Top US official headed for India, another speaks of ‘new heights’ in ties
The United States is putting behind recent irritants and acrimony in ties with India with a high-level visit by a top official to Delhi next week and glowing reviews of the bilateral relationship with one official who says it has scaled to “new heights”.
Deputy Secretary of State Kurt Campbell is visiting India next week, according to a senior Biden administration official, to “celebrate elements of our bilateral relationship, compare notes on the Indo-Pacific, and also talk about next steps in technology cooperation”.
The official, who spoke to reporters in the background about the ongoing state visit of Japanese Prime Minister Fumio Kishida, added: “We think these are all effective, prudent elements of taking the US-India relationship to the next level.”
The official also said that for President Joe Biden, efforts to develop a stronger relationship with India were among his “proudest” achievements.
National Security Adviser Jake Sullivan gave an equally glowing account of the relationship with India while addressing reporters separately.

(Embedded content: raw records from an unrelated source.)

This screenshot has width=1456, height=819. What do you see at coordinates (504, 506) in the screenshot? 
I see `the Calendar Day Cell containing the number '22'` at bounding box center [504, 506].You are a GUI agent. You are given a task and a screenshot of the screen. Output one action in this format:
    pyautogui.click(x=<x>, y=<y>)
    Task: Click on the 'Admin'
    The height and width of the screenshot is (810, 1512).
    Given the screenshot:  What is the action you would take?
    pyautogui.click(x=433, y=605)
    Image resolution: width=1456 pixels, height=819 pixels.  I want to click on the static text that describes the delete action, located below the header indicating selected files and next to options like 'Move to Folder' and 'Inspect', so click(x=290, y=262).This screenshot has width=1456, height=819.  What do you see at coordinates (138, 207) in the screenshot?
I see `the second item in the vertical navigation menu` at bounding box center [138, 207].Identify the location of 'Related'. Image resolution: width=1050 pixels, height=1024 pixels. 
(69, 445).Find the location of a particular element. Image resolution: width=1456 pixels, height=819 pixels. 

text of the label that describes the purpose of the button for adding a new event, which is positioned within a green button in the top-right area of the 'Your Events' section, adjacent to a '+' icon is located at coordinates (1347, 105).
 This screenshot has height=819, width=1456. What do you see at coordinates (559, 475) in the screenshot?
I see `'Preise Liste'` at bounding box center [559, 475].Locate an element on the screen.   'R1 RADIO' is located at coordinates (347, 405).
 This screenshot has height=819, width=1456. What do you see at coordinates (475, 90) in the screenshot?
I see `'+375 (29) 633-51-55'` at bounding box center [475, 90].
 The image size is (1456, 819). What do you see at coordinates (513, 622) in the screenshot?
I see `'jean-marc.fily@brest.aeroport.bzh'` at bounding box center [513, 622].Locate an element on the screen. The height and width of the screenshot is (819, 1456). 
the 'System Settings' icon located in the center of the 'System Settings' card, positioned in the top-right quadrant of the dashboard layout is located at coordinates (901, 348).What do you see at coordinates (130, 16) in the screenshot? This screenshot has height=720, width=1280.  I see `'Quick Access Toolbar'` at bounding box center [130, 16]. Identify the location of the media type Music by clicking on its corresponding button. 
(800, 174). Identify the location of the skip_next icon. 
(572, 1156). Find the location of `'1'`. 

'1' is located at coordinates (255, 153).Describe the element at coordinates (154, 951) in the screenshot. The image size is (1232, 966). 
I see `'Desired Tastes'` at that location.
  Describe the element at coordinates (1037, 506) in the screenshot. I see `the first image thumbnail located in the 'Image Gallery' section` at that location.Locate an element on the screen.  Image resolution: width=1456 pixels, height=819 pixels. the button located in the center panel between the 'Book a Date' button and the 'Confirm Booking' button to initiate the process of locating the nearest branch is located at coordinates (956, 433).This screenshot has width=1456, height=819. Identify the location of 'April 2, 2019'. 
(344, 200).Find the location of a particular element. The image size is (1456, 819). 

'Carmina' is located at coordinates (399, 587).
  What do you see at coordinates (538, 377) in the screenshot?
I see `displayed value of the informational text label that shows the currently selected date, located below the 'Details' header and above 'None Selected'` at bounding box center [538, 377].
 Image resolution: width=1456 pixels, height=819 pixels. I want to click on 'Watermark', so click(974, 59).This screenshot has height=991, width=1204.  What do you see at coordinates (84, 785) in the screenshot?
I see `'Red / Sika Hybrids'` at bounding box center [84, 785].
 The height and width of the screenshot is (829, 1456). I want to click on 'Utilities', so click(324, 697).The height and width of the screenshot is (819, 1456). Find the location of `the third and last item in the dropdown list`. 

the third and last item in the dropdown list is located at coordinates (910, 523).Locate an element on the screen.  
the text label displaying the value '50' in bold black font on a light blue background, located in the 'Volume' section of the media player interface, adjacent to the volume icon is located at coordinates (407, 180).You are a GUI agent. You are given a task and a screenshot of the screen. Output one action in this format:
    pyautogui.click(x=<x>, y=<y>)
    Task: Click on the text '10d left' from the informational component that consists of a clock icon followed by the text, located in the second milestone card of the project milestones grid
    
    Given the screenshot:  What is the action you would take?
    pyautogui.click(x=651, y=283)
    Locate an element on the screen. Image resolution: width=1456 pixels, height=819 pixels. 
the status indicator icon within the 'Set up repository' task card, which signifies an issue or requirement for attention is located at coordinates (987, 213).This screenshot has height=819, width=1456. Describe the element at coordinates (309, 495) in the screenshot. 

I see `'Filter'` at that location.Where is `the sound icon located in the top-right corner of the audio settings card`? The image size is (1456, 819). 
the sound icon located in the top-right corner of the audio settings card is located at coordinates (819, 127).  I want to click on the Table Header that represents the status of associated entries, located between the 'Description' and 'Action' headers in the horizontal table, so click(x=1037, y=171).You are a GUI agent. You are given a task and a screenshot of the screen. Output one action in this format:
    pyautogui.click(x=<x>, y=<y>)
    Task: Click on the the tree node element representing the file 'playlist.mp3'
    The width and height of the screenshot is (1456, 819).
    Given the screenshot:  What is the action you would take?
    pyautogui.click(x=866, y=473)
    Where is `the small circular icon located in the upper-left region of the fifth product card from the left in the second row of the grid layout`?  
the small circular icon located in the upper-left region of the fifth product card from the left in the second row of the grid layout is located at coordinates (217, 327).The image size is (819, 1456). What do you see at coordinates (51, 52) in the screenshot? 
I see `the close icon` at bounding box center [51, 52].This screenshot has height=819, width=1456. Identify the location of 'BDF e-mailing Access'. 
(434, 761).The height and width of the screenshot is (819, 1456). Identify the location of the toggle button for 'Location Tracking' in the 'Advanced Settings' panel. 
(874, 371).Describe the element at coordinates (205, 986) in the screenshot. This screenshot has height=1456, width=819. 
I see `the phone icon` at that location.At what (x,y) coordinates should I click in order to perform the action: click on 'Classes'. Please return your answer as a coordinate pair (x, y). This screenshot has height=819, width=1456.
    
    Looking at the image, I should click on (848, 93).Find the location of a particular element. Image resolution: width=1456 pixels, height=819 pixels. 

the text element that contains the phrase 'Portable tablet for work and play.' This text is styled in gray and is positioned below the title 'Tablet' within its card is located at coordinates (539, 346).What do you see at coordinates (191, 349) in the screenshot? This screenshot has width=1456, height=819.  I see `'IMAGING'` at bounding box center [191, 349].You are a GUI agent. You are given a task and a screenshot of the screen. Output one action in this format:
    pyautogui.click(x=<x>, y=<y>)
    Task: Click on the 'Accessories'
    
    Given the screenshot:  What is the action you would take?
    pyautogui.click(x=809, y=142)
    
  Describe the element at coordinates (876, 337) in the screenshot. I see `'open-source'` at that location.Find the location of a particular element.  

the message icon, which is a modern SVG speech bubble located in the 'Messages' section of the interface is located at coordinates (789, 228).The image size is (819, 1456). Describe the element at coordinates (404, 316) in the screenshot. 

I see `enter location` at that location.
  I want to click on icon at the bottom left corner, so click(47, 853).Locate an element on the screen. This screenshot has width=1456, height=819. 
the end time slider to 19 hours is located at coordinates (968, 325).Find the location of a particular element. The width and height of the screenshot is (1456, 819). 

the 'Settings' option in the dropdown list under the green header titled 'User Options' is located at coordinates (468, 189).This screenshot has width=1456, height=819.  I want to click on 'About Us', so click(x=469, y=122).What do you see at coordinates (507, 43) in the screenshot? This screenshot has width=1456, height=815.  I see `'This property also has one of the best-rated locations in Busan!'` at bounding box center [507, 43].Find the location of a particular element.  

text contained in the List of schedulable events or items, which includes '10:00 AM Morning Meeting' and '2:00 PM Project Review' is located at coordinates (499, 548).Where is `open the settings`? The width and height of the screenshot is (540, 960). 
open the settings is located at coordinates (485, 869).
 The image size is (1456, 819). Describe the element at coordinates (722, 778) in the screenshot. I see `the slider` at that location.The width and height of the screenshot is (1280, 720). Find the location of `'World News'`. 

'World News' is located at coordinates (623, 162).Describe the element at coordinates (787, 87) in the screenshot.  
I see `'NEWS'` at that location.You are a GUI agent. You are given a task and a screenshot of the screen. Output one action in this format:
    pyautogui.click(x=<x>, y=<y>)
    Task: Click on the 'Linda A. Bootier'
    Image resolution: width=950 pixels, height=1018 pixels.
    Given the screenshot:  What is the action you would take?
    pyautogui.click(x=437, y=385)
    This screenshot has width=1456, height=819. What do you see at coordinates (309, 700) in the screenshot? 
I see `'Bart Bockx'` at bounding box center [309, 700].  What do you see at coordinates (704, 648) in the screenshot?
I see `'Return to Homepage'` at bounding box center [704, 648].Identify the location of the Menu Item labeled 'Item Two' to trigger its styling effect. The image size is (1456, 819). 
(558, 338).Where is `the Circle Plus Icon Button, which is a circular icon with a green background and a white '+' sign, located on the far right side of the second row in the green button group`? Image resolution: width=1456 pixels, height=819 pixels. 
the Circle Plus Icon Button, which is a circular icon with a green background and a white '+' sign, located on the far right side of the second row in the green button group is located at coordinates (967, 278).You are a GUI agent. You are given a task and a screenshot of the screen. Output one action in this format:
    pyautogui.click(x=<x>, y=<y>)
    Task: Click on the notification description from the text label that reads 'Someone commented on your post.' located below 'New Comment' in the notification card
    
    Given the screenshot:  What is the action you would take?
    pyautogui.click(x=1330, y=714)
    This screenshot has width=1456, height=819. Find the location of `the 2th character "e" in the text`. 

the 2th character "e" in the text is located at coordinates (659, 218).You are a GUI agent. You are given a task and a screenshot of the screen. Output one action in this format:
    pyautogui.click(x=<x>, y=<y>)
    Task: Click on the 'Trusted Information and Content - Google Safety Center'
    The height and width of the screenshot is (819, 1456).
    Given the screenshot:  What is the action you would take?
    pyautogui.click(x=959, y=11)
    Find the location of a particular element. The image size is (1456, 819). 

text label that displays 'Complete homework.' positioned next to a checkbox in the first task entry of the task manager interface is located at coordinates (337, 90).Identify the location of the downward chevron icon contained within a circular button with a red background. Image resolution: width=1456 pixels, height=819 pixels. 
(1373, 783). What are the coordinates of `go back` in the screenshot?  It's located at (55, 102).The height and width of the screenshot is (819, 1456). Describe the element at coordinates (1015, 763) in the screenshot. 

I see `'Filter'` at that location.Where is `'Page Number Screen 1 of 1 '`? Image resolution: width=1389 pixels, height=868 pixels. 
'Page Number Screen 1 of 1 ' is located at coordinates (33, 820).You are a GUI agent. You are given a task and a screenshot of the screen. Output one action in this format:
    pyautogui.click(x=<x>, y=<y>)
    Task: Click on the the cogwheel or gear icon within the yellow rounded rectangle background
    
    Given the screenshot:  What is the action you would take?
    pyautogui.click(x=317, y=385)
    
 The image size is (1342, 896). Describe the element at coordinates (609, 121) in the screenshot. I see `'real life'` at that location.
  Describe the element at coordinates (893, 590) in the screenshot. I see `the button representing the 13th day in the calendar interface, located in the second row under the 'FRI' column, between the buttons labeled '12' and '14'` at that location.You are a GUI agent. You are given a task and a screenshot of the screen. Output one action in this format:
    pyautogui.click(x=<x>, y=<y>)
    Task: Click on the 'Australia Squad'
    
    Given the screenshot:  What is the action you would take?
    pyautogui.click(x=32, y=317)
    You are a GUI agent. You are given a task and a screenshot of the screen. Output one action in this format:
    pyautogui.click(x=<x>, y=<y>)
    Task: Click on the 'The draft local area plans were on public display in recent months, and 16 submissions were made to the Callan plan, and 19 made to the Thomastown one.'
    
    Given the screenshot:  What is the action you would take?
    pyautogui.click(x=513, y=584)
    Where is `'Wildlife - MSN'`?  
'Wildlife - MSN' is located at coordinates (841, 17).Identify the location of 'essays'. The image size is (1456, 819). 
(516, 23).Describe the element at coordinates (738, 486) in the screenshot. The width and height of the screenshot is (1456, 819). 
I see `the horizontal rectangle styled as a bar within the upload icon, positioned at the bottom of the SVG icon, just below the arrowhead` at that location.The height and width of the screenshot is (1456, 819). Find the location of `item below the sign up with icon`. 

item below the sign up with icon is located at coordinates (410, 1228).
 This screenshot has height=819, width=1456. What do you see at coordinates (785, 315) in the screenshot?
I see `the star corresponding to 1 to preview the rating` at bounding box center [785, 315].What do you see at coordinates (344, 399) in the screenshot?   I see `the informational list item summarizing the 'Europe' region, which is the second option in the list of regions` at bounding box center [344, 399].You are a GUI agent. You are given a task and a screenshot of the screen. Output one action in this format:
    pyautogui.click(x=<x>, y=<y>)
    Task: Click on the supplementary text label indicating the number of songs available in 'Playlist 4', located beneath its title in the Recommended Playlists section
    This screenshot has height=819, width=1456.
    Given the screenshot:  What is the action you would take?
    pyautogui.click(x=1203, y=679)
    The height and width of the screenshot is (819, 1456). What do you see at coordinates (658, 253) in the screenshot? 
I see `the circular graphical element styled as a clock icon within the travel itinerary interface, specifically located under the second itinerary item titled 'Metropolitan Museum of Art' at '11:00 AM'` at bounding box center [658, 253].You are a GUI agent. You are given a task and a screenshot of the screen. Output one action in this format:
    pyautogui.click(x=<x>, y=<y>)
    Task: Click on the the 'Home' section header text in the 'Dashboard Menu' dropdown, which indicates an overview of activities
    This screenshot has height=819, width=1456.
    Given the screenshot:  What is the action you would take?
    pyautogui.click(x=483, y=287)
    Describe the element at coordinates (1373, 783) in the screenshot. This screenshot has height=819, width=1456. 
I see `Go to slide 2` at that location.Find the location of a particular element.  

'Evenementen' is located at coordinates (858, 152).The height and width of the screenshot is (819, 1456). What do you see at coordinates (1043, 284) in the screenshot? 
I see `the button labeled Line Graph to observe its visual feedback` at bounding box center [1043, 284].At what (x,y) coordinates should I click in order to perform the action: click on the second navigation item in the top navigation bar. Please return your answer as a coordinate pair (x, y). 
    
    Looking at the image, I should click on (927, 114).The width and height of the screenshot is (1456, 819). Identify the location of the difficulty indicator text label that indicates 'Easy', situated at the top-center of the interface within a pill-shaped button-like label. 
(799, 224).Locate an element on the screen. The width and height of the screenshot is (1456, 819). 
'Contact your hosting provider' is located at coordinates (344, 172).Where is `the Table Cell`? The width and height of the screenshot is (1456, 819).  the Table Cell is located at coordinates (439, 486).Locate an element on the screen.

“The partnership between the US and India, a country in BRICS, has gone to new heights with an engagement across technology and security and so many other dimensions,” he said, in response to a question if the US is worried by the growing clout and membership of BRICS, a group that draws its name from the first letters of its original members Brazil, Russia, India, China, and South Africa. It was recently joined by Egypt, Ethiopia, Iran, and the United Arab Emirates; and Saudi Arabia is contemplating joining as well.
The senior administration official used the word “excelled” to describe the level of engagement between the two countries.
Campbell’s visit to India will be his first in his new role as Deputy Secretary of State, which is roughly the rank of a minister of state in India. He has been the Biden administration’s czar on the Indo-Pacific bilaterally with rim countries and for the Quad, a multilateral group comprising India, the US, Japan and Australia, which has seen robust growth after Biden came to office.
There was not a hint in these remarks of recent irritants in the relationship caused by remarks by US diplomats in New Delhi and Washington DC. These elicited strong responses.
The Ministry of External Affairs (MEA) summoned acting Deputy Chief of Mission Gloria Berbena for her remarks on the case against Delhi Chief Minister Arvind Kejriwal. The State Department followed this with a call for “a fair, transparent and timely legal process for Chief Minister Kejriwal”. It had elicited a statement from the MEA saying it took “strong objection”.
The US also expressed concern over the implementation of the Citizenship Amendment Act and said it was monitoring it closely. The bilateral relationship faced its biggest challenge in recent months with the US Justice Department accusing an Indian citizen of trying to organize the killing of a Khalistani activist in the US, at the behest of a serving official who was identified in court filings as CC1.
The Biden administration went on to call for India to conduct its own investigations to ascertain the facts. New Delhi agreed and set up an inquiry, which, according to recent reports, has found that it was a rogue operation ordered by an official of the Research and Analysis (RAW), who has since been removed from the organisation.
These news reports also indicated that the US has been informed of the findings. But the State Department recently said it is still waiting for a report. These exchanges of words and acrimony put a cloud over the relationship. But it’s clear from these remarks by top American officials that the damage, if any, was peripheral and ephemeral leaving the core in good health, and as NSA Sullivan put it, scaling “new heights”.